The Nippon Foundation GEBCO Training
Program basically trains young people in ocean mapping It was a wonderful opportunity to develop new ideas with the young hydrographers and scientists. One of the really good things about this training program is that it’s been hosted at the Center for Coastal and Ocean Mapping/Joint Hydrographic Center at the University of New Hampshire So the students get to meet leaders in their field at a leading institution. Working with not only with the university but some of the companies, private sector, technology developments. A lot of that comes through CCOM that’s really really important. It’s getting students from different
part of the world with a passion for ocean mapping, or something in common ocean-related, putting them together in a
room and trying to develop the collaboration between the Scholars.
Trying to develop a network, trying to see how we can all work together. Because, as you know the oceans are not completely mapped. We’re now in the twelfth year, and so
we’ve had total of 72, and they come from 35 different countries in the world. It is, for us, absolutely necessary to have young people coming also from different
disciplines, from different countries, and also from developing countries, which is
very important to involve them. You get the real benefits if you can have two or three people from one country because they work together, they’ve had a common experience, they can do things in their organizations. It involves a lot of theoretical and also practical program, and you can learn a lot there.
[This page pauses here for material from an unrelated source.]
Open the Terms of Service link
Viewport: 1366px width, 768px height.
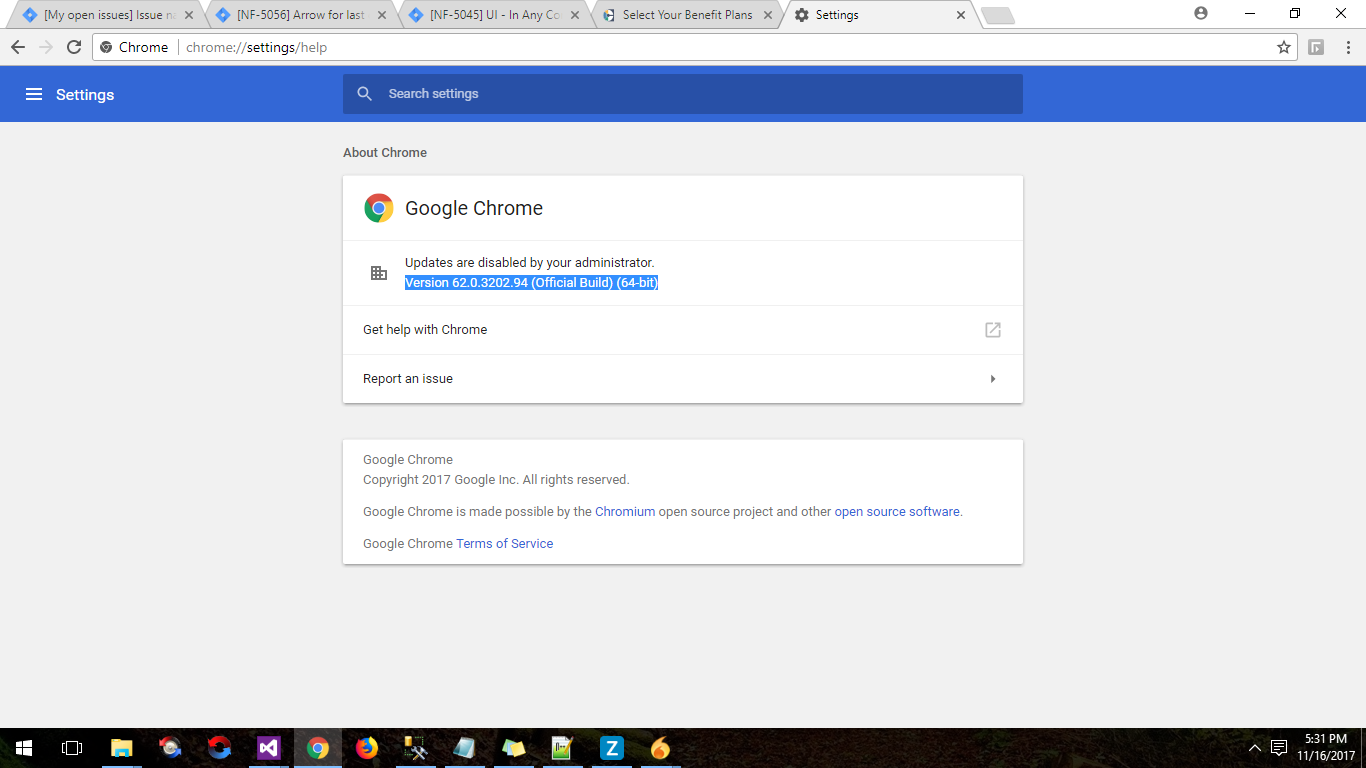pyautogui.click(x=504, y=544)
They do academic component where they do a lot of actual training of the academic courses with the graduate students at UNH. They also get to do a lot of practical training and software. They get to visit some of the NOAA
Facilities around the US. And at the end of the academic year
they get to do something that’s called the the summer hydro, or summer hydrographic, course. And this is sort of a culmination of all the academic work that they’ve done. They get to plan, acquire, process data, and then produce a product. And it’s done largely on their own. And it gives a lot of them their first exposure to working at sea. People get trained and they help in the mapping but the Nippon Foundation
doesn’t fund the mapping as such, they fund the people and the development of people. Building the committee was the most important part of this project, the whole GEBCO Nippon Foundation Project. We all came from different backgrounds.
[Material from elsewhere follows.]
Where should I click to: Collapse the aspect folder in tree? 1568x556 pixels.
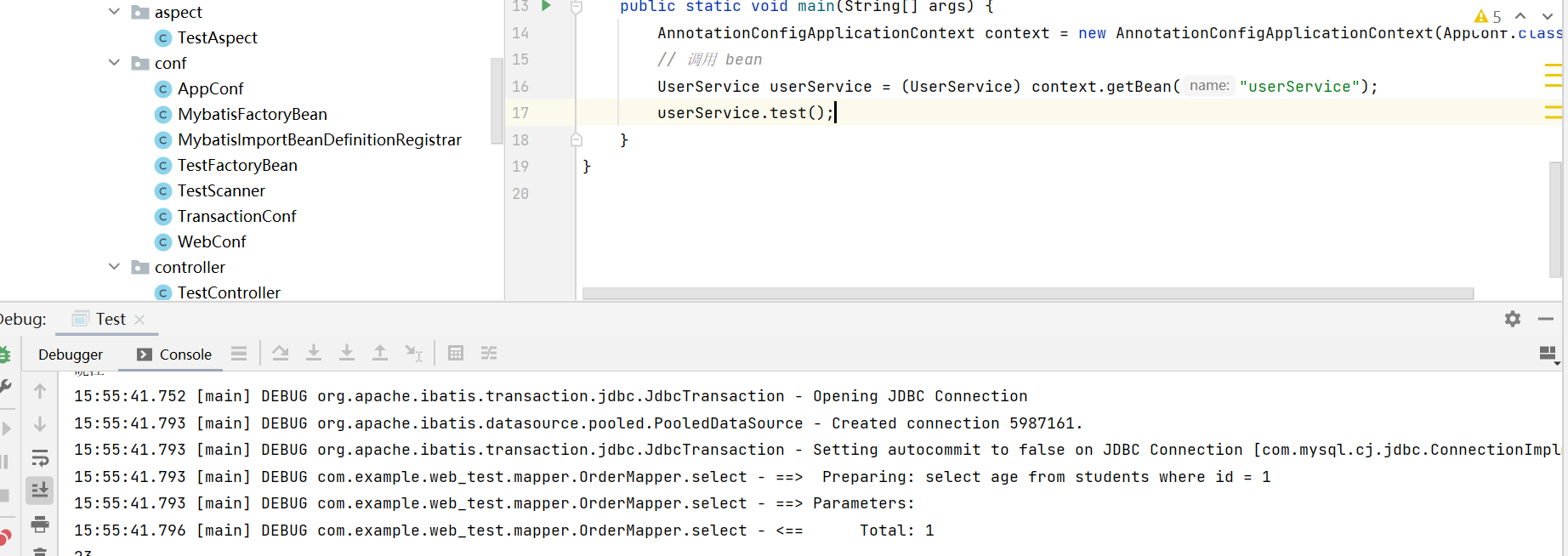point(115,12)
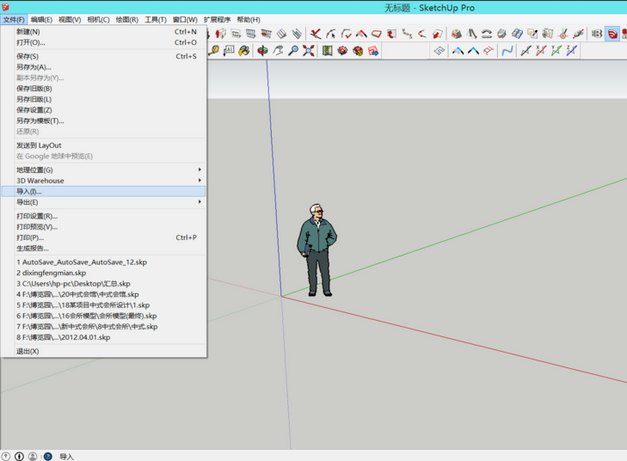Choose 导入(I)... from the File menu
Viewport: 627px width, 461px height.
(x=29, y=191)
My background was mostly research and academia. They were navy captains and commanders. I still talk to the guys nearly every week or every second week. We
still see what we are doing who is in a vessel, who is in Antarctic,
who is in the Amazon. I have friends, I have a community around the country, around the globe. So if I have a question or I have a problem, I just call them. I think it’s not that we
gain knowledge only from the program itself, We gain knowledge from the experience,
and from the students. That way we leverage more knowledge from this program. The capacity building program that’s driven by the Nippon Foundation has really utilized the passion of students from across the world to work together. In every class, we’ve had people from nations who are probably politically not very stable or very close working together. There’s nothing better than when you go to a meeting and you see everybody sitting together at the table. And that
passion that’s kind of circumed international boundaries, and people are working with
science and not thinking about politics and that’s really cool. It’s very important that people who live in ocean areas have got some training and some skills, but also some connection to others. Because you know a small country can’t have a lot of resources, but if they’ve been to a program
and they know people from United States and France and Germany then they can do things together. By joining the program I started to make a relationship with people from GEBCO, so that I hope I can enlarge my networking. And that will be very useful for my career as well, and also for my university, my organization, and my
country, Indonesia. It’s like a continuation of your training. The network is a continuation – you graduate but you still talk to everybody you know and you still practice it with the people you know. I’ve been really impressed by the
group of GEBCO scholars. Their enthusiasm, their passion, their engagement. They are the future. One fantastic thing that has happened with the GEBCO Scholar Program and GEBCO is that we reached out to so many different parts of the world. It’s so much broader than it used to be. It’s very hard to go to a country, they don’t know you, and knock on the door and say can I have your data please. That isn’t going to happen. But if you have somebody in the Navy, in the government, who is part of the program, they have more weight to say that. They can walk up to their Director or their supervisor and say this is a good course, this is the
mission of GEBCO, could you help complete the map? All these scholars that we brought into the GEBCO community, many of them will take a prominent role. We can already see that and that means that we can pass the ocean mapping passion and knowledge forward. I am the first GEBCO Scholar to be appointed on the GEBCO Guiding Committee. It’s one of the best moments in my life. The GEBCO Scholars can see that
this is where you can go, right? So we need role models at all levels. This isn’t just a great program to go through for a couple years, but this is what it can lead to, and this is the impact you can make with GEBCO and in the world by participating in these GEBCO projects. A lot of them go home with knowledge, but they go home with a passion for what they know, and for the group they’re working with. And so that passion’s going not only from them but to their students, to their colleagues, and I think that’s really really good.